→ **SEITENTEXT**:
※
Lindner weist darauf hin, dass die Wiedereinhaltung der Schuldenbremse in 2023 seine Kabinettskollegen disziplinieren werde.

Na ja, die schielen dann zwar nicht auf den regulären Haushalt 2023, aber auf den 200-Milliarden-Sack im Keller des Finanzministers. Jeder Minister wird dann gucken, ob er nicht irgendwelche Positionen in seinem Etat für krisenrelevant erklären kann. Also auch wenn Gas- und Strompreisbremse dann nur 100 oder 150 Milliarden kosten, wird der Rest des Geldes ja nicht an den Steuerzahler zurückgegeben. Sondern die Ampel wird die 200 Milliarden Euro so oder so komplett verprassen – einfach, weil man sich das Geld schon auf Vorrat hat bewilligen lassen. Solide Haushaltpolitik wird von Christian Lindner durch eine Art Geldsackbevorratungswirtschaft abgelöst.  

Sie hatten eine Klage gegen den Nachtragshaushalt 2021 eingereicht, mit dem Corona-Gelder aus 2021 in dieses Jahr „umgebucht“ wurden. Und damit sind Sie doch gerade gescheitert ...
※
→ **DATENBLOCK**:
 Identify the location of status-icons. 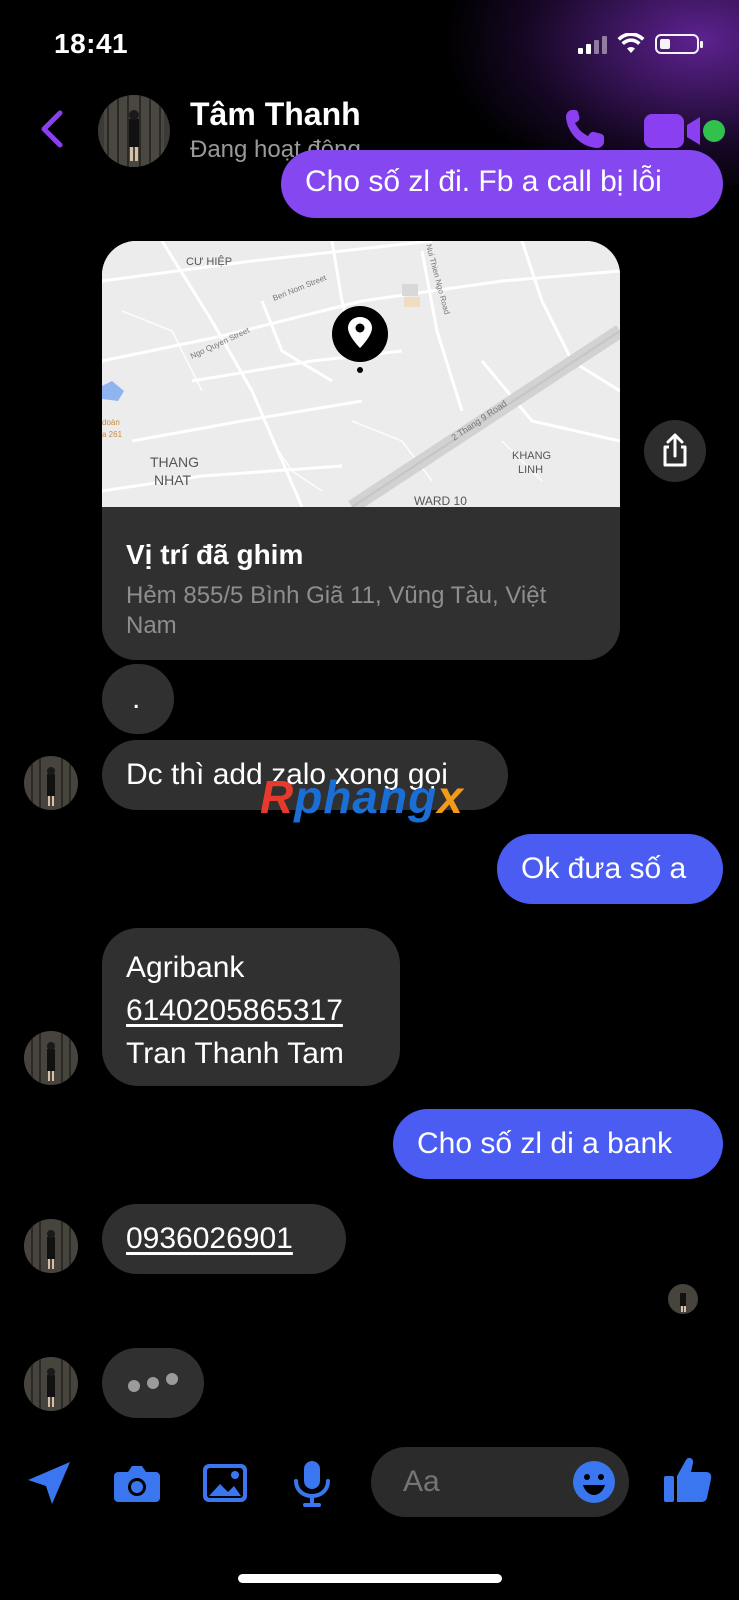
(640, 44).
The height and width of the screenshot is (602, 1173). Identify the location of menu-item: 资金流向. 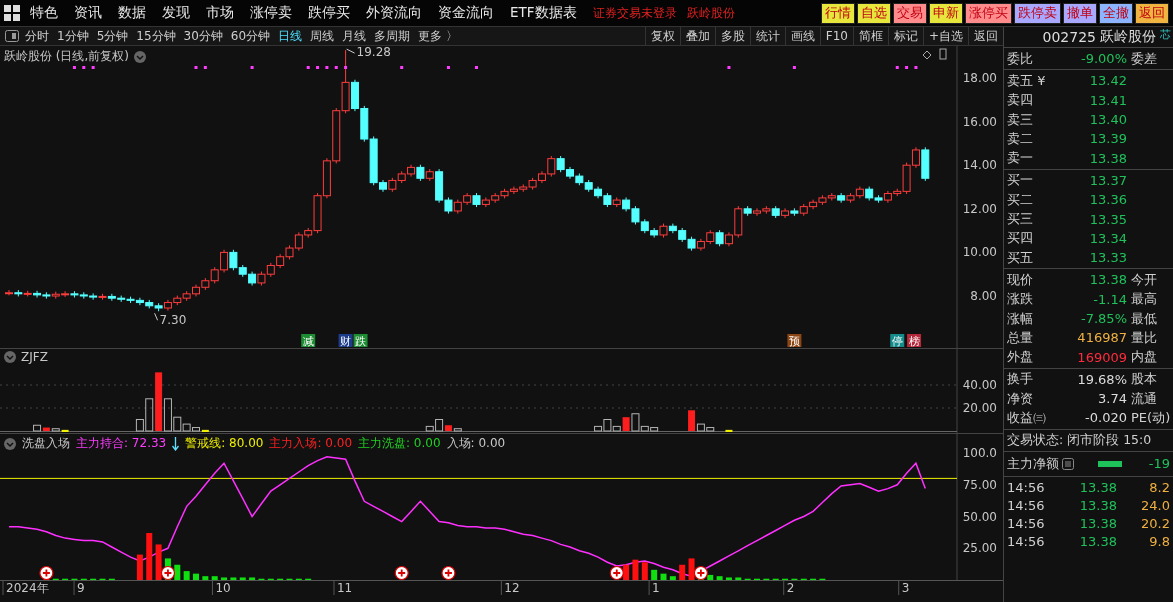
(466, 13).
※
→ **ARBEITSFRAGEN**:
1. Gib aus dem Text zur Schuldenbremse den Abschnitt von "Lindner weist darauf" bis "Art Geldsackbevorratungswirtschaft abgelöst." wortgetreu wieder.
2. Führe den Text zur Schuldenbremse bitte im Anschluss an seinen letzten Satz weiter.
Die Daten stammen aus einer anderen Quelle.

→ **ANTWORTEN ZUR ÜBUNG**:
1.
Lindner weist darauf hin, dass die Wiedereinhaltung der Schuldenbremse in 2023 seine Kabinettskollegen disziplinieren werde.

Na ja, die schielen dann zwar nicht auf den regulären Haushalt 2023, aber auf den 200-Milliarden-Sack im Keller des Finanzministers. Jeder Minister wird dann gucken, ob er nicht irgendwelche Positionen in seinem Etat für krisenrelevant erklären kann. Also auch wenn Gas- und Strompreisbremse dann nur 100 oder 150 Milliarden kosten, wird der Rest des Geldes ja nicht an den Steuerzahler zurückgegeben. Sondern die Ampel wird die 200 Milliarden Euro so oder so komplett verprassen – einfach, weil man sich das Geld schon auf Vorrat hat bewilligen lassen. Solide Haushaltpolitik wird von Christian Lindner durch eine Art Geldsackbevorratungswirtschaft abgelöst.

2.
Wir sind im Eilverfahren gescheitert. Über die Klage selbst wird erst im nächsten Jahr entschieden, und da sind wir weiter zuversichtlich. Das Bundesverfassungsgericht hat schon in der Eilentscheidung äußerst kritische Fragen zur Einhaltung der Schuldenbremse gestellt. Wenn man den Bundesfinanzminister mit seiner neuen Geldsackpolitik durchkommen ließe, wäre die Schuldenbremse des Grundgesetzes obsolet. Jeder Finanzminister könnte dann in Zukunft in einem Notlagenjahr unbegrenzt willkürliche Milliardensummen auf Vorrat aufnehmen, um damit dann jedwede Ausgabenwünsche auch der nächsten Nicht-Notlagenjahre zu finanzieren.

Dem Sondervermögen für die Bundeswehr aber haben Sie zugestimmt. Und da geht es doch auch um Aufwendungen über mehrere Jahre, um jahrelange Versäumnisse aufzuholen.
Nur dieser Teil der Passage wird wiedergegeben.